What to do: Copy the material below without any changes, from the line containing "You are a computer-use agent. Screen" up to and including the line containing "(x=1794, y=611)".

Records supplied:
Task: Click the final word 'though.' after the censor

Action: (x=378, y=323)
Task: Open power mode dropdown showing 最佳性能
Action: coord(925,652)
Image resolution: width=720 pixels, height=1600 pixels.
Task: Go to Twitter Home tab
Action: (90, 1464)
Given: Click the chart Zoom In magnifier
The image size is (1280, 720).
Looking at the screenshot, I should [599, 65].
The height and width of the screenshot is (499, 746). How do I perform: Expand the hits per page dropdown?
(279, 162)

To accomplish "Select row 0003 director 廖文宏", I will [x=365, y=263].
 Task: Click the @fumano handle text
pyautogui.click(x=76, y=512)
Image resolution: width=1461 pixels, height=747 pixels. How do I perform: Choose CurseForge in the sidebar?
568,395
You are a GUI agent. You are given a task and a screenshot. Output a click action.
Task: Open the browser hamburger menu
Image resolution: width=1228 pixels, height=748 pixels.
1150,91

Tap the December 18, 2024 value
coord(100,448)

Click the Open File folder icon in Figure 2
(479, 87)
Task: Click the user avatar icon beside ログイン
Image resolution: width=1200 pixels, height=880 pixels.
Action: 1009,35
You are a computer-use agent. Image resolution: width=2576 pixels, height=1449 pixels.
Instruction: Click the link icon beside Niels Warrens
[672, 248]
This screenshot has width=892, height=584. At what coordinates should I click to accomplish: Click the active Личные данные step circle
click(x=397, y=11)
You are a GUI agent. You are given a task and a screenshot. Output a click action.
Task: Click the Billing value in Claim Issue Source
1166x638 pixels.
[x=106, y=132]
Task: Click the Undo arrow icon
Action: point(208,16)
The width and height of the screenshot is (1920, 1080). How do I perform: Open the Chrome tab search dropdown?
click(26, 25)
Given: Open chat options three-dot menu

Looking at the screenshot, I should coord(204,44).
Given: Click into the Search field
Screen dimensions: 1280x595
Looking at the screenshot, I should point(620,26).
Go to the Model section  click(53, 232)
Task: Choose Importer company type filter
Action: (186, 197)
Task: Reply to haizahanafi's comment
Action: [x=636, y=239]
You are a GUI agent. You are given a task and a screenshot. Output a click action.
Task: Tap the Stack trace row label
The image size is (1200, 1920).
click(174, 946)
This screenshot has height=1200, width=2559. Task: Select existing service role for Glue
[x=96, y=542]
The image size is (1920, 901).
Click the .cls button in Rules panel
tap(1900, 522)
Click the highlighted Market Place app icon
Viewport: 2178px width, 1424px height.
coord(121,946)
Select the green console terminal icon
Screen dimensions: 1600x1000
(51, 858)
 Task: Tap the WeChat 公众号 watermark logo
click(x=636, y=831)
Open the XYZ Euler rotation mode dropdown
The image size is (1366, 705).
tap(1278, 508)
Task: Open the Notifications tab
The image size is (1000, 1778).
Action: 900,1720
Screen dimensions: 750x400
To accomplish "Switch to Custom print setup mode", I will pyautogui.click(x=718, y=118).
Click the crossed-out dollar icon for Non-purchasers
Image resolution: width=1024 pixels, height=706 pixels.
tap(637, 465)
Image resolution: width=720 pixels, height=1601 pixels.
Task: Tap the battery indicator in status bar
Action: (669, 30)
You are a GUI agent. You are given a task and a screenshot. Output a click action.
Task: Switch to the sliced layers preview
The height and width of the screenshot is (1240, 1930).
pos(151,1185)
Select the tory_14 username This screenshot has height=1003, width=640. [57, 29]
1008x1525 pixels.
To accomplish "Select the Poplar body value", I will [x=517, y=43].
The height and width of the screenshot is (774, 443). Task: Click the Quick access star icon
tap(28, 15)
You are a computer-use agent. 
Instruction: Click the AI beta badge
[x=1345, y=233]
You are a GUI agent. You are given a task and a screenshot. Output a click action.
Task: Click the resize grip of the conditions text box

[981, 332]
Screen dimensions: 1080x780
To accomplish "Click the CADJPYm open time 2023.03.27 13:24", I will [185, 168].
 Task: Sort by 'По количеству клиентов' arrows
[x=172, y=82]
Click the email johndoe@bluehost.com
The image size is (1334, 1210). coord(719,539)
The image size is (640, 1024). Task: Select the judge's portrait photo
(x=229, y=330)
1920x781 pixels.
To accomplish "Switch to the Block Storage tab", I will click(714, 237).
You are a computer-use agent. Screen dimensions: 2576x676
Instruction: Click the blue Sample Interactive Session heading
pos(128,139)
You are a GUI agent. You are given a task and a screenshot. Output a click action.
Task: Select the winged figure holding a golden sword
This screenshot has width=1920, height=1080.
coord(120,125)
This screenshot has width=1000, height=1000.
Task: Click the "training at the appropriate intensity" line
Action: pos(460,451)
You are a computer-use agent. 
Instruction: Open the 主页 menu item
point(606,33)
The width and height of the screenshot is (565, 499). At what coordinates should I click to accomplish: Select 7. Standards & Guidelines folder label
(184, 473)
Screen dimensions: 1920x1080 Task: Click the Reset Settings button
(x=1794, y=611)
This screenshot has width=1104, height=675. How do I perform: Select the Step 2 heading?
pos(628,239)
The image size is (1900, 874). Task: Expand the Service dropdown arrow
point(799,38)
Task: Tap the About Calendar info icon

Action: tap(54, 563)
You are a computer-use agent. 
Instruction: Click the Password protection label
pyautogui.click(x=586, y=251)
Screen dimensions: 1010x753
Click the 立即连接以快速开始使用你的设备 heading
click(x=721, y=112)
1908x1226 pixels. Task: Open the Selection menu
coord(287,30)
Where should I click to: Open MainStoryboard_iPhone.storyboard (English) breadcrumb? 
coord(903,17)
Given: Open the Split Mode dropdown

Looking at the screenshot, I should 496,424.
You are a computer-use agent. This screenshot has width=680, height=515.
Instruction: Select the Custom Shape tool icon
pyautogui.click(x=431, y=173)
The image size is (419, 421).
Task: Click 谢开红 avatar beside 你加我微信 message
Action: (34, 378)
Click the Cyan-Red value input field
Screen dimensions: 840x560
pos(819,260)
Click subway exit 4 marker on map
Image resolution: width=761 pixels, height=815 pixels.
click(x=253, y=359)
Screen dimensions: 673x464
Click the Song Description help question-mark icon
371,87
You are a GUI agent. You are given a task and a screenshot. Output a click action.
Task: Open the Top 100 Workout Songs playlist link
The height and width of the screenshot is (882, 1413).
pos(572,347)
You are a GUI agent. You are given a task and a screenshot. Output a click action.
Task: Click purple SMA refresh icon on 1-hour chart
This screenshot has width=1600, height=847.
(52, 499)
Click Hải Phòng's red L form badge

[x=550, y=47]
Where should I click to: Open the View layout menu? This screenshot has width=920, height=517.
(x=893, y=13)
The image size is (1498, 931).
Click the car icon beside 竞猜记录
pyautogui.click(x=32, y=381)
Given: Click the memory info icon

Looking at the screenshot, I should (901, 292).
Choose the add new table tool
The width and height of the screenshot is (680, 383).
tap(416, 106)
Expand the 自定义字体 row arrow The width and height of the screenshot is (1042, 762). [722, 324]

Answer to the task:
You are a computer-use agent. Screen dimensions: 2576x676
Instruction: Click the blue Sample Interactive Session heading
pos(128,139)
You are a GUI agent. You are given a task and a screenshot. Output a click action.
Task: Select the winged figure holding a golden sword
This screenshot has width=1920, height=1080.
coord(120,125)
This screenshot has width=1000, height=1000.
Task: Click the "training at the appropriate intensity" line
Action: pos(460,451)
You are a computer-use agent. 
Instruction: Open the 主页 menu item
point(606,33)
The width and height of the screenshot is (565, 499). At what coordinates should I click to accomplish: Select 7. Standards & Guidelines folder label
(184, 473)
Screen dimensions: 1920x1080 Task: Click the Reset Settings button
(x=1794, y=611)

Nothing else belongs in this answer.